En dénonçant un crime contre lequel on a
inventé un supplice effroyable, croyez-vous, Erucius,
convaincre des juges tels que les nôtres, lorsque vous
n'alléguez pas même la cause d'un tel attentat ?
Quand vous accuseriez Sextus devant les acquéreurs de
ses biens, présidés par Chrysogonus
lui-inême, vous auriez dû vous préparer
avec plus de soin. Ne voyez-vous pas quel est l'état
de la question, et quels sont nos juges ? Il s'agit d'un
parricide, d'un forfait qu'on ne peut commettre sans un grand
nombre de motifs ; et nous parlons devant les hommes
judicieux, qui savent qu'on ne commet pas sans motif la faute
même la plus légère.
XXVII. Eh bien ! vous n'en pouvez produire aucun : c'en est
assez pour assurer le triomphe de ma cause. Cependant je
n'userai pas de tout mon droit, et sûr de l'innocence
de Sextus, je vous accorderai dans cette cause ce que je ne
vous accorderais dans aucune autre. Je ne demande plus
pourquoi il a tué son père ; je demande comment
il l'a tué. Oui, Erucius, voilà ce qu'il faut
nous dire, et je vous permets ici de répondre,
d'interrompre, et même d'interroger, si vous voulez.

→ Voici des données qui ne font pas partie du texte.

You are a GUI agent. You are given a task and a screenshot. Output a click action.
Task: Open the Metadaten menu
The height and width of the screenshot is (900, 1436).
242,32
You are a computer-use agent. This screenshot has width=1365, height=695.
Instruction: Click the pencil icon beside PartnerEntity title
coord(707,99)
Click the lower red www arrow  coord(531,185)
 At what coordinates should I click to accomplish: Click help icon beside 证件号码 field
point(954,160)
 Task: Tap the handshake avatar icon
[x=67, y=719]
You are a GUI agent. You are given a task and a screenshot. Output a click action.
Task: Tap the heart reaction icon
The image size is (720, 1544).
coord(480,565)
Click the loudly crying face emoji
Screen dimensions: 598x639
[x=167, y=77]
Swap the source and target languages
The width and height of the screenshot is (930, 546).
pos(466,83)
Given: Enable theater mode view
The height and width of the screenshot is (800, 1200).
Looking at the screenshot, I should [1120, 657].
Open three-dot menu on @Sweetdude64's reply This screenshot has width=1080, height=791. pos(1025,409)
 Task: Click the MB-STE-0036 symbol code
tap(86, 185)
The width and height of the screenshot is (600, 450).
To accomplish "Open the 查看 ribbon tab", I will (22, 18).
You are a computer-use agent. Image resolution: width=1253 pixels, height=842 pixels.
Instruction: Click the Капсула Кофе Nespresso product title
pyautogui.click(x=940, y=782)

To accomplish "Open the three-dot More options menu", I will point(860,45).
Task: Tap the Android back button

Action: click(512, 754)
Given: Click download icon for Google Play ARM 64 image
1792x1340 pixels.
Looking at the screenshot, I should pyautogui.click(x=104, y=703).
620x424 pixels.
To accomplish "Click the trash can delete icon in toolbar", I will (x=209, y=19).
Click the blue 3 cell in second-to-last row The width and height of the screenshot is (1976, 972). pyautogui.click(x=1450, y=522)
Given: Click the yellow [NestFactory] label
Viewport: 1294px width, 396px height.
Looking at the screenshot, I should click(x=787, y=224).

Comment l'a-t-il tué ? a-t-il frappé
lui-même ? a-t-il employé des bras
étrangers ? Si vous prétendez qu'il l'a
tué lui-même, il n'était pas à
Rome. Si vous dites qu'il l'a fait égorger par
d'autres, est-ce par des esclaves ou par des hommes libres ?
sont-ce des hommes d'Amérie comme lui, ou quelques-uns
des brigands dont Rome est infestée ? S'ils sont
d'Amérie, faites-les connaître : pourquoi ne les
pas nommer ? S'ils sont de Rome, d'où Roscius les
avait-il connus, lui qui depuis longtemps n'est pas venu
à Rome, et qui n'y séjourna jamais plus de
trois jours ? en quel lieu s'est-il concerté avec eux
? auquel a-t-il parlé ? par quel moyen les a-t-il
séduits ? A-t-il donné de l'argent ? à
qui, par qui l'a-t-il donné ? d'où l'avait-il ?
Quelle était la somme ? N'est-ce pas en suivant ces
traces qu'on remonte à la source du crime ? Et
rappelez-vous en même temps sous quelles couleurs vous
avez peint la vie de Sextus. C'est, disiez-vous, un homme
sauvage et grossier, il n'a jamais eu de commerce avec
personne ; jamais il n'a quitté ses champs.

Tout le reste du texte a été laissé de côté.